▶ **Objective**:
Copy the rows below verbatim, starting at the beginning of the rows and ending with the line that contains "tap(1341, 168)".

(Word and element location records)
☆ ☆ ☆
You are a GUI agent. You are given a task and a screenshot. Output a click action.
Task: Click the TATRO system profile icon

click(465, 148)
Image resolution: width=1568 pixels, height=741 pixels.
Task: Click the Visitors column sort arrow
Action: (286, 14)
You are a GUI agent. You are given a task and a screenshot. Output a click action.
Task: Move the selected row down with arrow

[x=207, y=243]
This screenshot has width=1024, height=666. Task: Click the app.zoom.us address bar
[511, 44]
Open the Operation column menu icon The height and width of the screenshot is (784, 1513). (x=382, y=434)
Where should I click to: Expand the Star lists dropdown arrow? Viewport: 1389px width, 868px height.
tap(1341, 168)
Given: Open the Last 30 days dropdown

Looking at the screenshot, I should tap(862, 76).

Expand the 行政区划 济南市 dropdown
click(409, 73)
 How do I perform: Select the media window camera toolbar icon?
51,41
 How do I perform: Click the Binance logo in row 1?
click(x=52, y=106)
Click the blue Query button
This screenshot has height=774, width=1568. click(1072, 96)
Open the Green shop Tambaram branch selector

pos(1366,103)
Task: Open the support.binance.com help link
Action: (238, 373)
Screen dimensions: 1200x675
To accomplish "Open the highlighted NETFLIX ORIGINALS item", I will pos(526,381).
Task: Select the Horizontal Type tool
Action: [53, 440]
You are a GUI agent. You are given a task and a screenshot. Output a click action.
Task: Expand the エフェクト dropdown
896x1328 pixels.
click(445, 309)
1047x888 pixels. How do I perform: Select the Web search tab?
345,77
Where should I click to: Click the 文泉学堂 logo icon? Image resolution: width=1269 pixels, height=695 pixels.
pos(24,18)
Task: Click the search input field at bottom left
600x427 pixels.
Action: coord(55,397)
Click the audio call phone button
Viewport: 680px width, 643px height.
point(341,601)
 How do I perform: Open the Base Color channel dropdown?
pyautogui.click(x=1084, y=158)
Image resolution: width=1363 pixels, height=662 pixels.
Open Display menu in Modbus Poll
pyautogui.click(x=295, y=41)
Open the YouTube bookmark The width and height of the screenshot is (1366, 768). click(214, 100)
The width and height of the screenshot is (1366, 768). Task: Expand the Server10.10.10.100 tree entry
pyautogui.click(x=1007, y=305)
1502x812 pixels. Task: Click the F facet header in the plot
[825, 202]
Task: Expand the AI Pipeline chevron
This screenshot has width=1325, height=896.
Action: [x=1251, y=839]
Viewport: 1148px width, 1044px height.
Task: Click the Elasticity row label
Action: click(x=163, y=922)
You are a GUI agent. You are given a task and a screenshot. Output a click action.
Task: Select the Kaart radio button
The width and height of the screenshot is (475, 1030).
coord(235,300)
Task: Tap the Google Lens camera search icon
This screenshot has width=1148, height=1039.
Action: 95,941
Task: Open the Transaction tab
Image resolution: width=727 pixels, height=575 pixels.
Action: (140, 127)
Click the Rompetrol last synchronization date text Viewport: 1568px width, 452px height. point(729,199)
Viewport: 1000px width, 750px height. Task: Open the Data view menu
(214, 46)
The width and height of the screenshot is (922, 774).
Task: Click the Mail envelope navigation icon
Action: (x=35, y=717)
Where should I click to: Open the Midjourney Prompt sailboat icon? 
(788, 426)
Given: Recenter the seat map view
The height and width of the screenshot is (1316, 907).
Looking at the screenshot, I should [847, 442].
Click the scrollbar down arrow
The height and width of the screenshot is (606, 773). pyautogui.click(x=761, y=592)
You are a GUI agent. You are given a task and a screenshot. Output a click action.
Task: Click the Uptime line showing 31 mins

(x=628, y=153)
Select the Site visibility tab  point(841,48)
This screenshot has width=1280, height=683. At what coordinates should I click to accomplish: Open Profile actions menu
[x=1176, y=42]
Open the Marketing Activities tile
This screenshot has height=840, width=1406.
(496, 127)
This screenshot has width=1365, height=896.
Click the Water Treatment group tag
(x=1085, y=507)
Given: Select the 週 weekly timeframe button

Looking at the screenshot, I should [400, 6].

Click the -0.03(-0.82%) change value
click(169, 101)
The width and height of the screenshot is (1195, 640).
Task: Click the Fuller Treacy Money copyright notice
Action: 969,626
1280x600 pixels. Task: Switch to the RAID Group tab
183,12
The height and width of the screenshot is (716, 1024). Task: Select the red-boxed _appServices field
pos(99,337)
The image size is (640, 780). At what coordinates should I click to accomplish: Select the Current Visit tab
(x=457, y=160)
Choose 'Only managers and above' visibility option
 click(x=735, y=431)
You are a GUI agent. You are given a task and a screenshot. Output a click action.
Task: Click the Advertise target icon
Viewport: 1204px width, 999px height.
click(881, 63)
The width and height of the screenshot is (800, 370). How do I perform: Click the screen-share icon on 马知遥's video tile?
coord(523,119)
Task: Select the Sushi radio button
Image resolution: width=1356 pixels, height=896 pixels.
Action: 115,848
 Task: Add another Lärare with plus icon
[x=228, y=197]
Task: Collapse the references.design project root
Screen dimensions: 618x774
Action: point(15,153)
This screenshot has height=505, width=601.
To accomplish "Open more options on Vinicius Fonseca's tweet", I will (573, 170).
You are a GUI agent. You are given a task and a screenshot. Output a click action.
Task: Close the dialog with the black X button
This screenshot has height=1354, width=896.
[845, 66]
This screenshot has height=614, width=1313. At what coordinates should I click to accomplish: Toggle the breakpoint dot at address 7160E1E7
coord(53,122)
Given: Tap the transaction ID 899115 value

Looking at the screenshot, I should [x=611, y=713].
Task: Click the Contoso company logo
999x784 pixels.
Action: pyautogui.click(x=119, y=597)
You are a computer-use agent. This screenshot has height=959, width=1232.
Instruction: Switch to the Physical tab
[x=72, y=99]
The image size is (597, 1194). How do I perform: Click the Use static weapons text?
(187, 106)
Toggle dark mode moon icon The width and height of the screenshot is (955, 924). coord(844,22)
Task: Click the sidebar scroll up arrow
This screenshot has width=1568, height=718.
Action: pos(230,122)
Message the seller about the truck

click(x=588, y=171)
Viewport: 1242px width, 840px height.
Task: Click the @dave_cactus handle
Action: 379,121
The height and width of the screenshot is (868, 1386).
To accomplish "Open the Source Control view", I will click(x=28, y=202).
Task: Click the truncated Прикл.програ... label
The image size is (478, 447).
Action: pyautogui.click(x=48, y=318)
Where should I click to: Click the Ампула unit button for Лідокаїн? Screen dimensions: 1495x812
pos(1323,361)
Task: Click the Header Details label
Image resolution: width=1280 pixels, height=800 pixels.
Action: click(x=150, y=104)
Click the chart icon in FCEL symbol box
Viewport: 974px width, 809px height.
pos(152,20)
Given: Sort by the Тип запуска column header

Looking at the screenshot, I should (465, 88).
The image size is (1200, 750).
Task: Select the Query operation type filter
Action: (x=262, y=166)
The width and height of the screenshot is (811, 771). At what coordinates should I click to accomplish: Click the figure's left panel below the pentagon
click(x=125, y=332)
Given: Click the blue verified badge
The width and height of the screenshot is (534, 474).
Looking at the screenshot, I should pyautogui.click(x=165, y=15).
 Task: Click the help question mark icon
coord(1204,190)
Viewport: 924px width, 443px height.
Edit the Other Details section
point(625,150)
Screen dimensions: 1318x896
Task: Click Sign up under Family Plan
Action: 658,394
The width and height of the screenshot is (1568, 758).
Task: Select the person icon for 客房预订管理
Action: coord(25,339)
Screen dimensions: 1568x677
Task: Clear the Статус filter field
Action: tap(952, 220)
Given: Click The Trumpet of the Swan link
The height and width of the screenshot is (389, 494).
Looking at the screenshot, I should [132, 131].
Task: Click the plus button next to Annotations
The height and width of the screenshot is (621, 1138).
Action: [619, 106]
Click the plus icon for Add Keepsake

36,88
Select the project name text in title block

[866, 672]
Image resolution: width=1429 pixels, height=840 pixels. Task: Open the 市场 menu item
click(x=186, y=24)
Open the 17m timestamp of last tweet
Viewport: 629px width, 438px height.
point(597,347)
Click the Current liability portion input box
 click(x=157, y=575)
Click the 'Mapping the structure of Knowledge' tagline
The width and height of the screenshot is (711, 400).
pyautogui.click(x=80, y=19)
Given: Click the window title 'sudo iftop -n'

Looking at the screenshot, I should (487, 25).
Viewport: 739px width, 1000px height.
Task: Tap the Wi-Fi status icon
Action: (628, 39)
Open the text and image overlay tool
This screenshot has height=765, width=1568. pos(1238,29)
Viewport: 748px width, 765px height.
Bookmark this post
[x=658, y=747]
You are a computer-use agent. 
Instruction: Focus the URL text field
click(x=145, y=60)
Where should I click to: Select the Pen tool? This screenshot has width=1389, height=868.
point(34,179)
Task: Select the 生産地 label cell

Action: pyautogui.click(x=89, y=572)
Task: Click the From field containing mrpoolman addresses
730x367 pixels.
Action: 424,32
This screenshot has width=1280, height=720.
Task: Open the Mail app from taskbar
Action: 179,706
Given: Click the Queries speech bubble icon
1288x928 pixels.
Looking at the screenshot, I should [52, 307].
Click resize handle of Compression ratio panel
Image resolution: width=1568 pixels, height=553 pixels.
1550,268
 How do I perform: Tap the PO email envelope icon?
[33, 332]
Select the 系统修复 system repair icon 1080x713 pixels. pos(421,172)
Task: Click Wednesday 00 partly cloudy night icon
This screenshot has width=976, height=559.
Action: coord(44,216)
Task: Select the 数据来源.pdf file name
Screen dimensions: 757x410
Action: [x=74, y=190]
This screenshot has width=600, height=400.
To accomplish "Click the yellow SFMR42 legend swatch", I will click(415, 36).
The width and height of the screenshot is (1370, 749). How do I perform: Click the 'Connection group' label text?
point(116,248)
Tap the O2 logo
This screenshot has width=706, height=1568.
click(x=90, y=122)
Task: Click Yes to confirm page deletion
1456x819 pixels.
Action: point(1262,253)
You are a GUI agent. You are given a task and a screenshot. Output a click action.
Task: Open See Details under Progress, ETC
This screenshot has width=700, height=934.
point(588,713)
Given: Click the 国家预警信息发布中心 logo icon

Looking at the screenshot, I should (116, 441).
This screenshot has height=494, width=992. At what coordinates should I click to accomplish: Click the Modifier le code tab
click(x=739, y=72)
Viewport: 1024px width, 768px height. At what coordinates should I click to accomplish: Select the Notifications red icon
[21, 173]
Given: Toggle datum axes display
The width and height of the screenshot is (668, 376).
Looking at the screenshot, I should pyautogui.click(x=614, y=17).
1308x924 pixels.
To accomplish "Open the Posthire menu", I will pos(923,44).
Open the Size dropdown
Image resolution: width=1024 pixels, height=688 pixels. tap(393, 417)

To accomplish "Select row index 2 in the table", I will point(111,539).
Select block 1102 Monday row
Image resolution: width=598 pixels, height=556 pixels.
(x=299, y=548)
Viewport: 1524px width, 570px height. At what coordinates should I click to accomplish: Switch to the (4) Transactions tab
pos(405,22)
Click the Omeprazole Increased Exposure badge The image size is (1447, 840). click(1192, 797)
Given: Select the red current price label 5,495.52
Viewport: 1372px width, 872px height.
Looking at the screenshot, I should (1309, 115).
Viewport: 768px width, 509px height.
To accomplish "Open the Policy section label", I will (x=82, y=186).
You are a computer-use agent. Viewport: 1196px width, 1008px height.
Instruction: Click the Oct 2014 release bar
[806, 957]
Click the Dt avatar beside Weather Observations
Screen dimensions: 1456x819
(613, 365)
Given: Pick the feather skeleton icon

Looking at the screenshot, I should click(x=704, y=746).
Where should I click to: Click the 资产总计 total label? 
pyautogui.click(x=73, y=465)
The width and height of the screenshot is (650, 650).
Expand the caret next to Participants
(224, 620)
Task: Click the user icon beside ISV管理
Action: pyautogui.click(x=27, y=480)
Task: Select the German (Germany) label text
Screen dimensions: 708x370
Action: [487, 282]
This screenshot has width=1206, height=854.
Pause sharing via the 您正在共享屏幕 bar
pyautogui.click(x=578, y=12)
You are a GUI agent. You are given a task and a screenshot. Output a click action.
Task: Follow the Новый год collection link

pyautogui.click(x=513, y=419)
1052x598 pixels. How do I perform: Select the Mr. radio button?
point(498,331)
☆ ☆ ☆
▶ **Exercise answer**:
You are a GUI agent. You are given a task and a screenshot. Output a click action.
Task: Click the TATRO system profile icon

click(465, 148)
Image resolution: width=1568 pixels, height=741 pixels.
Task: Click the Visitors column sort arrow
Action: (286, 14)
You are a GUI agent. You are given a task and a screenshot. Output a click action.
Task: Move the selected row down with arrow

[x=207, y=243]
This screenshot has width=1024, height=666. Task: Click the app.zoom.us address bar
[511, 44]
Open the Operation column menu icon The height and width of the screenshot is (784, 1513). (x=382, y=434)
Where should I click to: Expand the Star lists dropdown arrow? Viewport: 1389px width, 868px height.
tap(1341, 168)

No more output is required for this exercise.